Command Line – How Grep Knows When Run as Part of Glob Expansion

bashcommand linewildcards

As per my understanding, a glob wildcard is interpreted by the shell, which then runs the given command for each matching filename. Suppose I have files: abc1, abc2, and abc3 in my current directory. Then, for example, echo abc* will echo once for each filename starting with 'abc'.

However, if I run grep 'foo' abc*, I imagine this should run:

grep 'foo' abc1
grep 'foo' abc2
grep 'foo' abc3

Which means i should get the following output (assuming all files contain one line that says 'foo'):

foo
foo
foo

However, instead I get:

abc1:foo
abc2:foo
abc3:foo

So I figure there are 2 possible explanations for this. First, is somehow grep can detect that it was used with a glob expressions and responds by outputting the filenames before the matches. Second, since you can pass multiple files to grep, the shell actually runs only 1 command:

grep 'foo' abc1 abc2 abc3

However, this only works because grep accepts multiple files at the end. It is possible that another command would only allow 1 file to be passed in. So if you wanted to run the command for multiple files matching the glob, it wouldn't work if globbing worked via the second method described above.

Anyways, can someone shed some light on this?

Thanks!

Best Answer

That's the trick: command doesn't know, it's the shell that does the job

Consider for example grep 'abc' *.txt. If we run trace of system calls, you will see something like this:

bash-4.3$ strace -e trace=execve grep "abc" *.txt > /dev/null
execve("/bin/grep", ["grep", "abc", "ADDA_converters.txt", "after.txt", "altera_license.txt", "altera.txt", "ANALOG_DIGITAL_NOTES.txt", "androiddev.txt", "answer2.txt", "answer.txt", "ANSWER.txt", "ascii.txt", "askubuntu-profile.txt", "AskUbuntu_Translators.txt", "a.txt", "bash_result.txt", ...], [/* 80 vars */]) = 0
+++ exited with 0 +++

The shell expanded *.txt into all filenames in current directory that end with .txt extension. So effectively, your shell translates the grep 'abc' *.txt command into grep 'abc' file1.txt file2.txt file3.txt . . .. Thus, your second assumption is correct.

» Dataset records:
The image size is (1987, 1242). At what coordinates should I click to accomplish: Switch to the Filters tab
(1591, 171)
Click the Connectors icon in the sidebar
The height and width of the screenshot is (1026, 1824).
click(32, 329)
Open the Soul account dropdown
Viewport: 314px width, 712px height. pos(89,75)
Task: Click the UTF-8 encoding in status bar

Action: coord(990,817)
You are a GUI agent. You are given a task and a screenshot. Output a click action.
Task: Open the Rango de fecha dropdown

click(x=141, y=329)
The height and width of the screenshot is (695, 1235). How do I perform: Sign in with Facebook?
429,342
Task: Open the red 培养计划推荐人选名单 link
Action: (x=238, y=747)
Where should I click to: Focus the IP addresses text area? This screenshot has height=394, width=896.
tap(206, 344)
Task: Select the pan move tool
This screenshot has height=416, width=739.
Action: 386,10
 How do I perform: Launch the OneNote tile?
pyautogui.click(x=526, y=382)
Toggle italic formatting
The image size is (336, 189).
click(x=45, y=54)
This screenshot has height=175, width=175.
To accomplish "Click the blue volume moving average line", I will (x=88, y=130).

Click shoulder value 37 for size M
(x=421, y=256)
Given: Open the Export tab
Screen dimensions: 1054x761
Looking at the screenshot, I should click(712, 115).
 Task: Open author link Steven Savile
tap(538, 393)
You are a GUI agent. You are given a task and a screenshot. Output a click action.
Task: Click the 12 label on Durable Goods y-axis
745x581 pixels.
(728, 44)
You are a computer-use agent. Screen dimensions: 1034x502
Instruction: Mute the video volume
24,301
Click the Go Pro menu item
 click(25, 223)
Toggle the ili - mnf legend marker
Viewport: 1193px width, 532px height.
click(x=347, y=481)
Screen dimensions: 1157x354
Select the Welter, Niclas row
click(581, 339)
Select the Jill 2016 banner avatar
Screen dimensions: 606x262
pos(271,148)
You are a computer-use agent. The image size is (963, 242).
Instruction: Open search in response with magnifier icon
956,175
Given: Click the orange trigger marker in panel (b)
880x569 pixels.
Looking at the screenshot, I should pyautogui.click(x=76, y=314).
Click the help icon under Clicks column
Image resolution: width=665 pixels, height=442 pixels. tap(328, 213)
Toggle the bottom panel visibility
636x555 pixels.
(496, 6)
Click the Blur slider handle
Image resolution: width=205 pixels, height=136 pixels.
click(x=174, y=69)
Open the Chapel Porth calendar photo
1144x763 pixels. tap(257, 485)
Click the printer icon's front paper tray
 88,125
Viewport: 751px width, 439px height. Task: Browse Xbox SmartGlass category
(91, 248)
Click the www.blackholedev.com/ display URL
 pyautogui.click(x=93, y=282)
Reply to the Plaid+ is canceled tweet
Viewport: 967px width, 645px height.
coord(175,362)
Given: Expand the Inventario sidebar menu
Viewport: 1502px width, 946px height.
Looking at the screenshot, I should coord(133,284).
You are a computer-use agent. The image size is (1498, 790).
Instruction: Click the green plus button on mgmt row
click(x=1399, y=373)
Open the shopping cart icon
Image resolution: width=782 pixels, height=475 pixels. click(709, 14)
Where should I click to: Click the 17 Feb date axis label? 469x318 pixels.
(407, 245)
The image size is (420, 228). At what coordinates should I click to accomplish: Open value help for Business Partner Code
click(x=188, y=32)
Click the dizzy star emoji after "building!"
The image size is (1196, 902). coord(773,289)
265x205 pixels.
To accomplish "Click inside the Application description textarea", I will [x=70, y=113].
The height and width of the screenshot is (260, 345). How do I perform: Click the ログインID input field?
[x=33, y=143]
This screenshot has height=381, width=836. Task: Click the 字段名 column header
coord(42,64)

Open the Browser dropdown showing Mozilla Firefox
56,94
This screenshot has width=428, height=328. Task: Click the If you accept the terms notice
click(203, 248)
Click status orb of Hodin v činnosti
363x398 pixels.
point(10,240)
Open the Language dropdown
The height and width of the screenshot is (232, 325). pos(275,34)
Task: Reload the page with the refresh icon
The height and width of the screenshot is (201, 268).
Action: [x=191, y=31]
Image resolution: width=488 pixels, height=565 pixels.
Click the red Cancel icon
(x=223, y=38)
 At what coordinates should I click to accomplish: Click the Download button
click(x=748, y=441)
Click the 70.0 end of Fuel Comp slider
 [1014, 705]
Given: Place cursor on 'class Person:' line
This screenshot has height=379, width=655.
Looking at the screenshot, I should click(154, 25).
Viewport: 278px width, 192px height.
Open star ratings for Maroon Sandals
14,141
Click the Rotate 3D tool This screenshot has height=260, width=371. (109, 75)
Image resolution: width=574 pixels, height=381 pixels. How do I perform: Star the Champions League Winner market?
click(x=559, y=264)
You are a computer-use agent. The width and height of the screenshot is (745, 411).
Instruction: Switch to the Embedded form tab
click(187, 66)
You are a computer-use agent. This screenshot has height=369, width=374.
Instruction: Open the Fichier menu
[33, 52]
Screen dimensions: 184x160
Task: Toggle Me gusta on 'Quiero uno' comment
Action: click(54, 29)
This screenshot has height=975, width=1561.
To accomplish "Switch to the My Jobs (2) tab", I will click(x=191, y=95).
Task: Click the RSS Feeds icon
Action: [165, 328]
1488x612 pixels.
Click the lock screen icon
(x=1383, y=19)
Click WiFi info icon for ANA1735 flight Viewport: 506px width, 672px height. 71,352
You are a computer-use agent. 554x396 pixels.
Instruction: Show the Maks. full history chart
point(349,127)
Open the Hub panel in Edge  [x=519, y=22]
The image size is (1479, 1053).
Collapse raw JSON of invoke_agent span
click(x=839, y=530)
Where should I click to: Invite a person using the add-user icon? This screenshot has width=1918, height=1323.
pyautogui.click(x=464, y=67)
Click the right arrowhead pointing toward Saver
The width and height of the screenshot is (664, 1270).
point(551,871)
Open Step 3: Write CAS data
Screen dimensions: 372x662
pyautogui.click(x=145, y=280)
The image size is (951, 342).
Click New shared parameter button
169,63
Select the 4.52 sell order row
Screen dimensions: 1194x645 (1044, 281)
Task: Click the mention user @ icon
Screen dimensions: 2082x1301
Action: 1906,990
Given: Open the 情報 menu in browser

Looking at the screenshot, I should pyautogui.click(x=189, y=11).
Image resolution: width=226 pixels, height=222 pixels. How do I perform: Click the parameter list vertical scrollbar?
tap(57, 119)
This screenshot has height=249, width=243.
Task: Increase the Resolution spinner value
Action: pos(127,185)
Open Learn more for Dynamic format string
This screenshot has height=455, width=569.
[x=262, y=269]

» Given task A:
Answer these about the grep glob thread:
(i) Which files does the asker suppose are in the current directory?
(ii) What output does the asker actually get from running grep 'foo' abc*?
(iii) According to the best answer, which of the asker's two assumptions is correct?
» Given task B:
Reproduce the stretch of the grep glob thread from "However, this only" through "method described above.", word for word.

» Reply A:
(i) abc1, abc2, and abc3
(ii) abc1:foo, abc2:foo, and abc3:foo, one per line
(iii) The second: the shell expands the glob and runs a single grep command with all the matching filenames

» Reply B:
However, this only works because grep accepts multiple files at the end. It is possible that another command would only allow 1 file to be passed in. So if you wanted to run the command for multiple files matching the glob, it wouldn't work if globbing worked via the second method described above.